Le décalage entre le discours tenu par les clients et celui que nous entendons au quotidien des personnes prostituées est saisissant ; l’alcool, festif pour les premiers, rend les secondes "malades à vomir", notamment dans les bars à hôtesses où l’usage de médicaments ad hoc semble répandu. Face aux clients qui goûtent par-dessus tout l’ambiance, l’atmosphère, les personnes prostituées montrent des motivations moins érotiques. Ainsi, Paule, prostituée à domicile, use de l’ambiance tamisée "genre bar" mais "surtout pour ne pas les voir, pour ne pas voir leur regard". De même, là où les clients aiment voir des "professionnelles" libérées et sans tabou, se trouvent des personnes qui ont d’abord le souci de se protéger au maximum, de limiter ou d’éviter autant que possible les contacts qu’elles sont contraintes d’avoir avec eux. "Certains pensent qu’on est des bêtes de sexe. En réalité, les hommes, on ne les touche même pas, dit Paule. L’odeur, la peau, j’occultais tout pour ne voir que l’argent. Je mettais des barrières pour ne pas voir, ne pas sentir, leurs dents, leur transpiration, leur haleine. Je posais à peine le bout de mes doigts sur leurs épaules." Monika exprime la même idée avec des mots touchants : "Pour eux, la femme prostituée, c’est une bombe sexuelle, avec beaucoup d’expérience ; c’est leur fantasme ; ils croient qu’ils peuvent faire ce qu’ils voient dans les films porno. Ils ne se rendent pas compte qu’on est humaines ; des femmes comme les autres, comme celle qu’ils ont à la maison."

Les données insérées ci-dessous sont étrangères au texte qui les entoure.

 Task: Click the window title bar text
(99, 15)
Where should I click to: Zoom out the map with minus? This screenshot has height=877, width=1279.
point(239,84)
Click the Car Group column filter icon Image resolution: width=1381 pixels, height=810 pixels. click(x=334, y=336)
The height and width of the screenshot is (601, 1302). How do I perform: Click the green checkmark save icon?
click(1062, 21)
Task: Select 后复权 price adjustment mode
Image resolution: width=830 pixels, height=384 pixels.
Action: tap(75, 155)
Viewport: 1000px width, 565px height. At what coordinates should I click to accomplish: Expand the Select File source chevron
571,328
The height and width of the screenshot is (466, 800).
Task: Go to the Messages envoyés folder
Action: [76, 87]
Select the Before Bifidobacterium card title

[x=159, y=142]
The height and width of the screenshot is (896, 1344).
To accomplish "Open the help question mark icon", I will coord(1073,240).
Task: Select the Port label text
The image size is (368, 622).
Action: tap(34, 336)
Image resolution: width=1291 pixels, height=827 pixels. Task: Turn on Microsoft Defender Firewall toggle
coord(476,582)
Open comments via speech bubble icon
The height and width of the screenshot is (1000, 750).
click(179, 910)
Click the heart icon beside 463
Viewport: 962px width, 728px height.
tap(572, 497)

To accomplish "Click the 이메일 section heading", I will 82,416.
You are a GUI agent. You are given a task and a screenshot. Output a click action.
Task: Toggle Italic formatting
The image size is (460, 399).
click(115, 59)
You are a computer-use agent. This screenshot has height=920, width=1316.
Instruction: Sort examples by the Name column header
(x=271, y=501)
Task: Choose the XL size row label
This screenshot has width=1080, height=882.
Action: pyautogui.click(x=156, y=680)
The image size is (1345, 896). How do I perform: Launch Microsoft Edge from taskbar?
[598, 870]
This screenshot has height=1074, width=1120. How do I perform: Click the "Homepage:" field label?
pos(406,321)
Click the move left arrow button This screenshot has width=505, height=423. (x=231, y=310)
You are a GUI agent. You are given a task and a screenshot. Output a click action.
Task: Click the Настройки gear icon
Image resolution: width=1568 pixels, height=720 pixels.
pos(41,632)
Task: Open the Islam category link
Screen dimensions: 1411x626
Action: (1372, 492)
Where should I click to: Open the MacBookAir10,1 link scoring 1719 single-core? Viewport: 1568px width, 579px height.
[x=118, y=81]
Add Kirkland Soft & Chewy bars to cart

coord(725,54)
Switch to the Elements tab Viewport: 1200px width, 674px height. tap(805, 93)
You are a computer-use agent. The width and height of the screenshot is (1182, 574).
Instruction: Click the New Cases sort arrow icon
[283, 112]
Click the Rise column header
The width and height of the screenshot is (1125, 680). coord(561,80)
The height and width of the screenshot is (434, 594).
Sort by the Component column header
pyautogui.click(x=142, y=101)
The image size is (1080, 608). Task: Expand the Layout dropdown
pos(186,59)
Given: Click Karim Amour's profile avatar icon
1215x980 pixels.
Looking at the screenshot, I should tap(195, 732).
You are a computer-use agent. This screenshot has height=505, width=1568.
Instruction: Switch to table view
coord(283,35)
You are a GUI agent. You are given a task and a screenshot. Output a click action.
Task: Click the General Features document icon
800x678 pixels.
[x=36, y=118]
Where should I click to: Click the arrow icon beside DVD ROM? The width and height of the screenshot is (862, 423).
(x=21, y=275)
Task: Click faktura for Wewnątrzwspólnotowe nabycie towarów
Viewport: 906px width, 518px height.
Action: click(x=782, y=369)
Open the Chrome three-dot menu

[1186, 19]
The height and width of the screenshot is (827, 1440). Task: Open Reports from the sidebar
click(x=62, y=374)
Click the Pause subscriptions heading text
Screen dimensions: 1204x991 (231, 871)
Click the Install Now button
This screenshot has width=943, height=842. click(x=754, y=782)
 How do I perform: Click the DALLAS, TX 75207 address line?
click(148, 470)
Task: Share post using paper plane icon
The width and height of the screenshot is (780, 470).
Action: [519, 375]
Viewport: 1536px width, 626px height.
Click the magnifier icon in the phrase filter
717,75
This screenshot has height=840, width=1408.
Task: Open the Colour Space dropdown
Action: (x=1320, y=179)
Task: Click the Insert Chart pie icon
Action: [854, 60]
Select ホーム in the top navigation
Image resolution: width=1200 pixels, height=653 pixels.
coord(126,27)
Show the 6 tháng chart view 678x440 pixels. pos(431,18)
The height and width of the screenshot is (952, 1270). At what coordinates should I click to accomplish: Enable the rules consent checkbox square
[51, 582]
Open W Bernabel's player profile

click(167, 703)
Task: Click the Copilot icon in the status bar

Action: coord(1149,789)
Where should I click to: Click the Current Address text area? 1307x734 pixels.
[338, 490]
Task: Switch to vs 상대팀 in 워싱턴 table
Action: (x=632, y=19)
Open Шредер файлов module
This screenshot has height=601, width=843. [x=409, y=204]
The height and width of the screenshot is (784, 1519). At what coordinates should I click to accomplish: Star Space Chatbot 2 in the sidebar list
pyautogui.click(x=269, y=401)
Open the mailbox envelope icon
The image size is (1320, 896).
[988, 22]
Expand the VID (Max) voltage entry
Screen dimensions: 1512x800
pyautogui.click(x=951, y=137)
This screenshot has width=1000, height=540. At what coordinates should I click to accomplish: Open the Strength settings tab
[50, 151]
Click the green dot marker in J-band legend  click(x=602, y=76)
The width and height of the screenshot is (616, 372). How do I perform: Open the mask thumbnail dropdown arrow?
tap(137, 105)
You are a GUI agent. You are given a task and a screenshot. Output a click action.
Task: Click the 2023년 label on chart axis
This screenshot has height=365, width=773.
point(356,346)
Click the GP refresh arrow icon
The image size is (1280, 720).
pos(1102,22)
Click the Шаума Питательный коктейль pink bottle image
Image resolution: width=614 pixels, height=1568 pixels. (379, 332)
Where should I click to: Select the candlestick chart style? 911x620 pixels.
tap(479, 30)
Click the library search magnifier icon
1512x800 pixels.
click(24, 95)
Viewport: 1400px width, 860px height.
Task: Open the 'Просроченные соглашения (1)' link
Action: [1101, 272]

Eux parlent de fantasmes, elles de la peur, de l’obligation d’avoir en permanence des "yeux autour de la tête". Le plaisir ? "Je les méprisais à un point incroyable. Le plaisir n’était pas physique, il était dans le fait de leur soutirer le maximum." Brigitte, prostituée sur le trottoir, confie : "La peur, c’est tous les jours. Quand vous montez dans une bagnole, quand vous vous retrouvez attachée pour les fantasmes des mecs." "Il y a des tarés ; deux fois, j’ai dû sauter en marche d’une bagnole." Des enquêtes (3) montrent que la majorité des actes violents subis par les personnes prostituées sont le fait des clients, ce que corroborent nos propres entretiens et ce dont ils se gardent de parler. Nadine, chassée par sa mère à l’âge de 18 ans et prostituée par Minitel, a intégré cette peur au quotidien. Pour préserver une distance, elle a fini par opter pour la "domination soft". cravaches, humiliations, insultes, elle raconte comment le nombre d’appels des clients a aussitôt doublé : "Des hommes bizarres." Elle explique comment elle est partie en courant lorsqu’un homme masqué de noir lui a ouvert la porte, armé d’une batte de base-ball Les clients, elle dit avoir envie de les "rassurer", de les "aider" parce qu’ils ont "des problèmes d’enfance, des problèmes d’amour". Puis elle parle d’étouffement, de bouffées de haine, d’envie de violence. Prise d’une envie folle de tout arrêter, elle se dit "déboussolée", en quête d’amour, d’un père qui lui a toujours manqué, lasse de se mettre "dans des situations graves pour faire plaisir aux autres".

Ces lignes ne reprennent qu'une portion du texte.